PASSAGE SHOWN
## Start

Podcast Summary: Barron's Streetwise – "The Cheapest Stocks in America"
Date: April 10, 2026
Host: Jack Hough
Producer/Co-Host: Jackson Cantrell
Episode Overview
This episode of Barron's Streetwise dives into the "cheapest" stocks in the S&P 500, with host Jack Hough and producer Jackson Cantrell exploring what it actually means for a stock to be “cheap” (primarily by price-to-earnings, or PE, ratio), why certain stocks land in this category, and whether cheap stocks make good investments. The episode also explores the sweeping trend of replacing artificial food colorants with natural alternatives, highlighting a small cap with growth potential. Lively, humorous banter is woven throughout discussions of sometimes serious market developments.
Key Discussion Points
Opening Banter: Candy, Fireballs, and Food Dyes
(00:30 - 03:43)
- Jack opens with a humorous tale of his overindulgence in Fireball candies (not the liquor).
- Segues into a Wall Street stock pick related to food coloring: Sensient Technologies (SXT), which supplies colorants to food companies.
- Discusses the growing movement to replace artificial dyes with natural ones, with big upside for companies that can deliver vibrant natural colors.
Quote:
"There's this sweeping movement afoot now to replace artificial dyes in foods with natural ones. And there is good money to be made in that... Sentient is poised to cash in on that new volume."
— Jack Hough, (02:01)
The Natural Dye Boom & Sensient Technologies
(03:43 - 11:36)
- A stark difference between Froot Loops in the U.S. (bright, synthetic) and Canada (earthy, natural).

## End

WHAT YOU SHOULD DO
In the podcast summary, which company is named as supplying colorants to food companies? Answer using only the podcast summary.

(Element and text location data)
## Start

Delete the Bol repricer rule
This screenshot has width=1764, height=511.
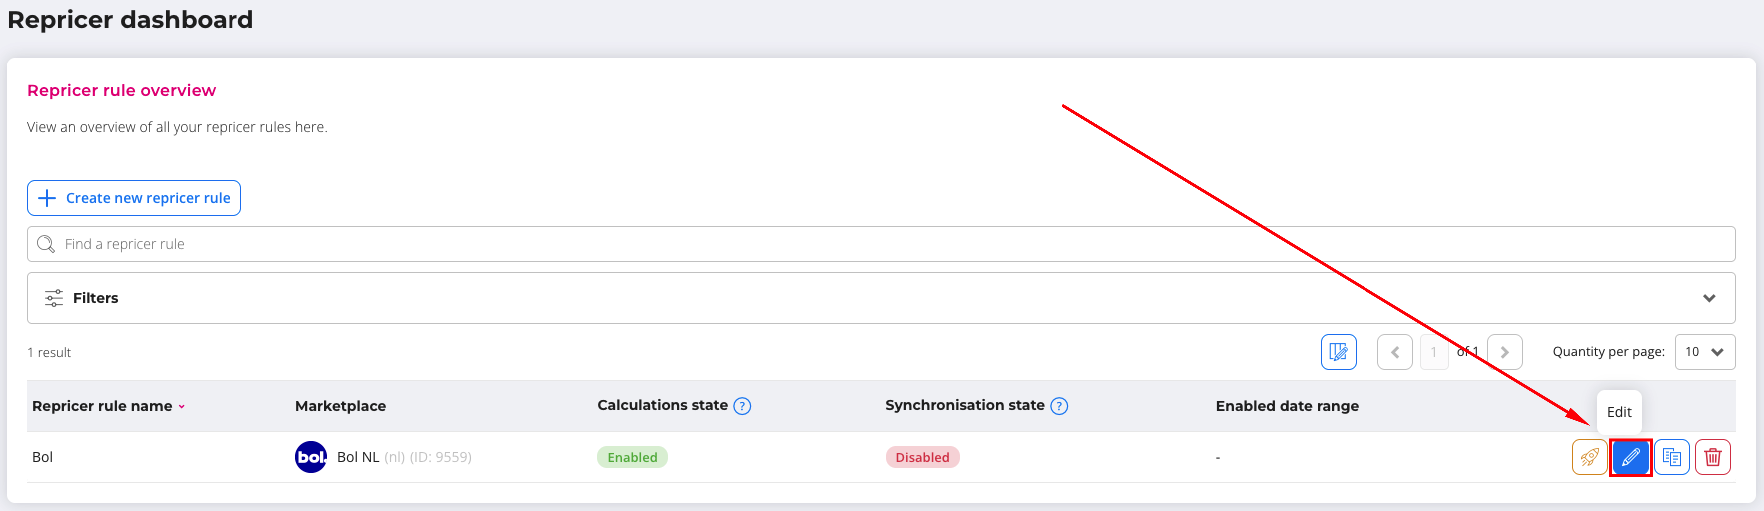tap(1713, 457)
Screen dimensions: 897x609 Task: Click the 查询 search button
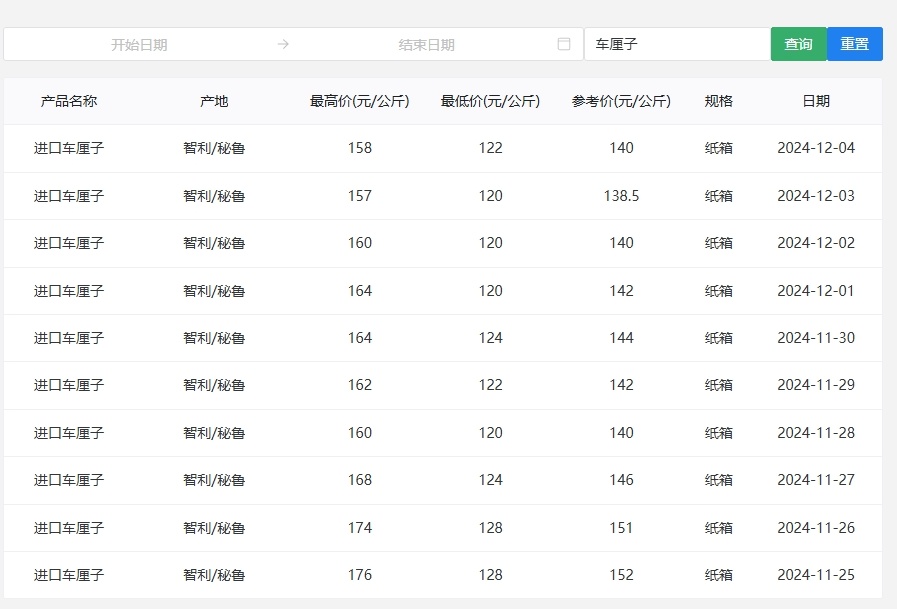point(798,43)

## End

TASK OUTPUT
Sensient Technologies (SXT)